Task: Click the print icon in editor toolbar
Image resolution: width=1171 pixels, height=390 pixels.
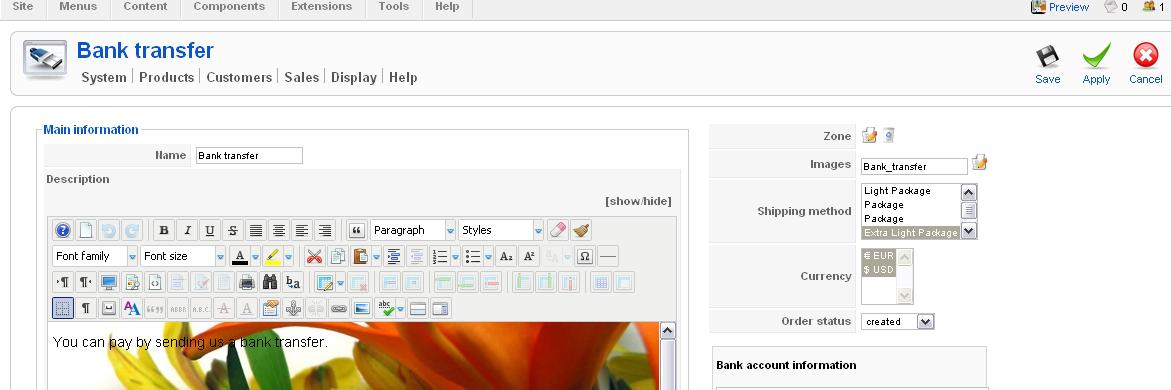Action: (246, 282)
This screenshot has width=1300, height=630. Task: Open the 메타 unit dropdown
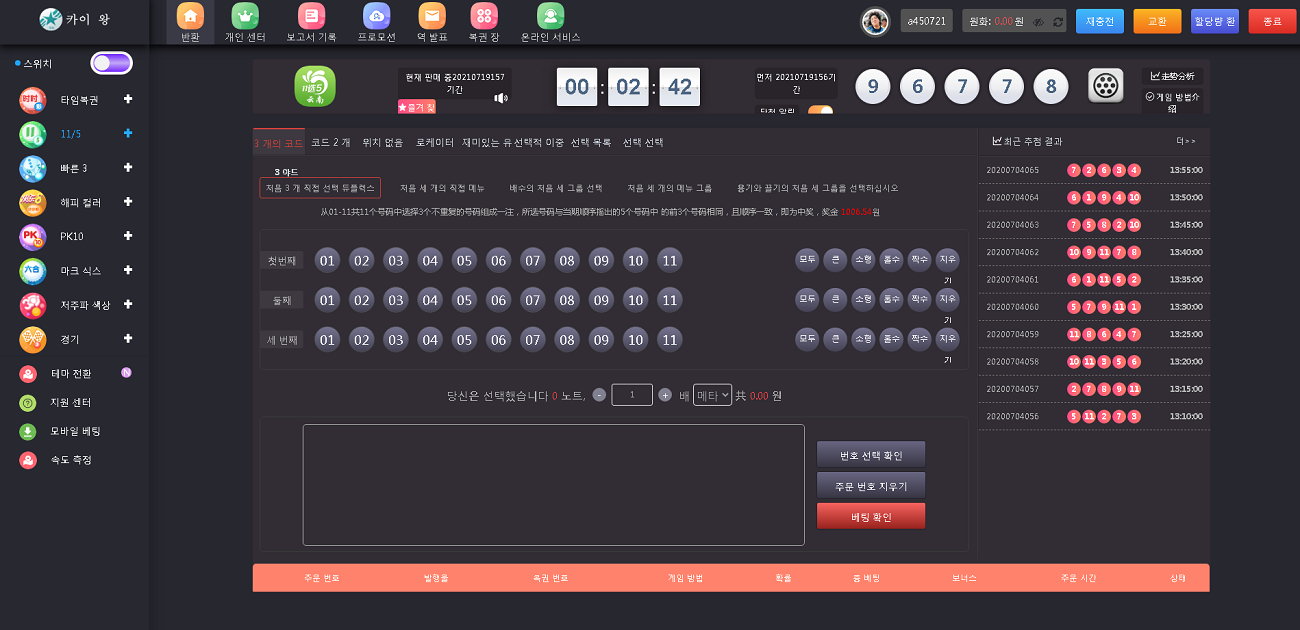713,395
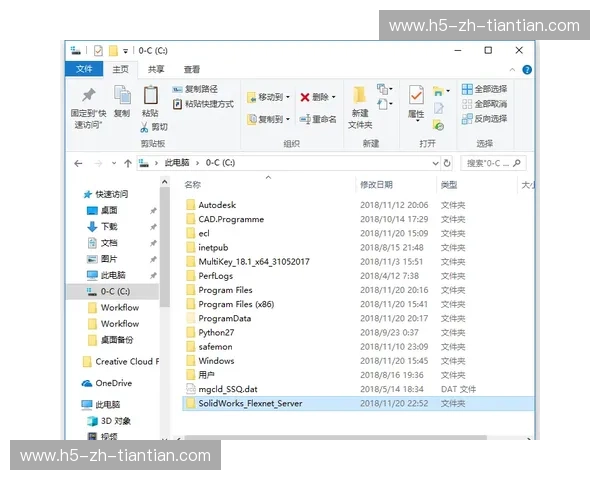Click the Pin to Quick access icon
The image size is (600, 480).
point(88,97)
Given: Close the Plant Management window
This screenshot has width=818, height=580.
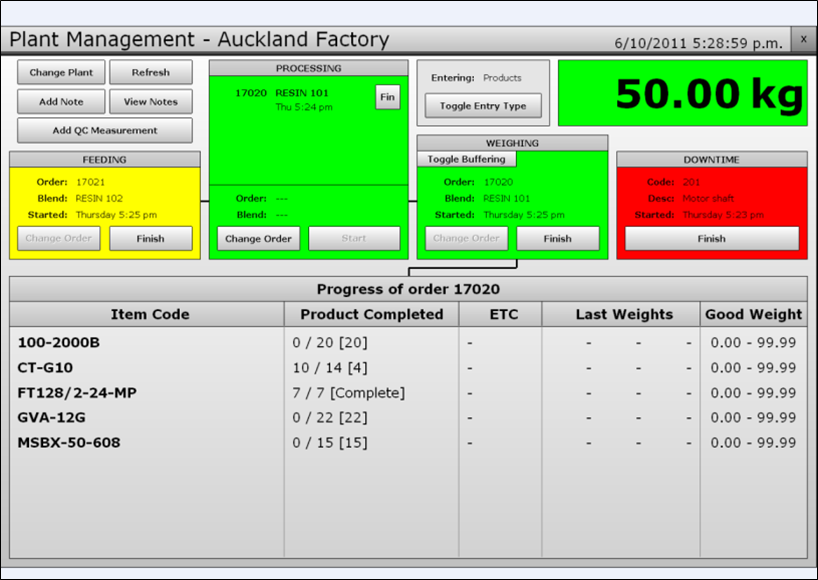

—————

● **Task prompt**:
Verbatim copy, images excluded: transcribe all the entries above.

● **Exercise solution**:
Task: Click the print icon in editor toolbar
Image resolution: width=1171 pixels, height=390 pixels.
Action: (246, 282)
This screenshot has width=1300, height=630. Task: Open the 메타 unit dropdown
713,395
Click the Pin to Quick access icon
The image size is (600, 480).
point(88,97)
Given: Close the Plant Management window
This screenshot has width=818, height=580.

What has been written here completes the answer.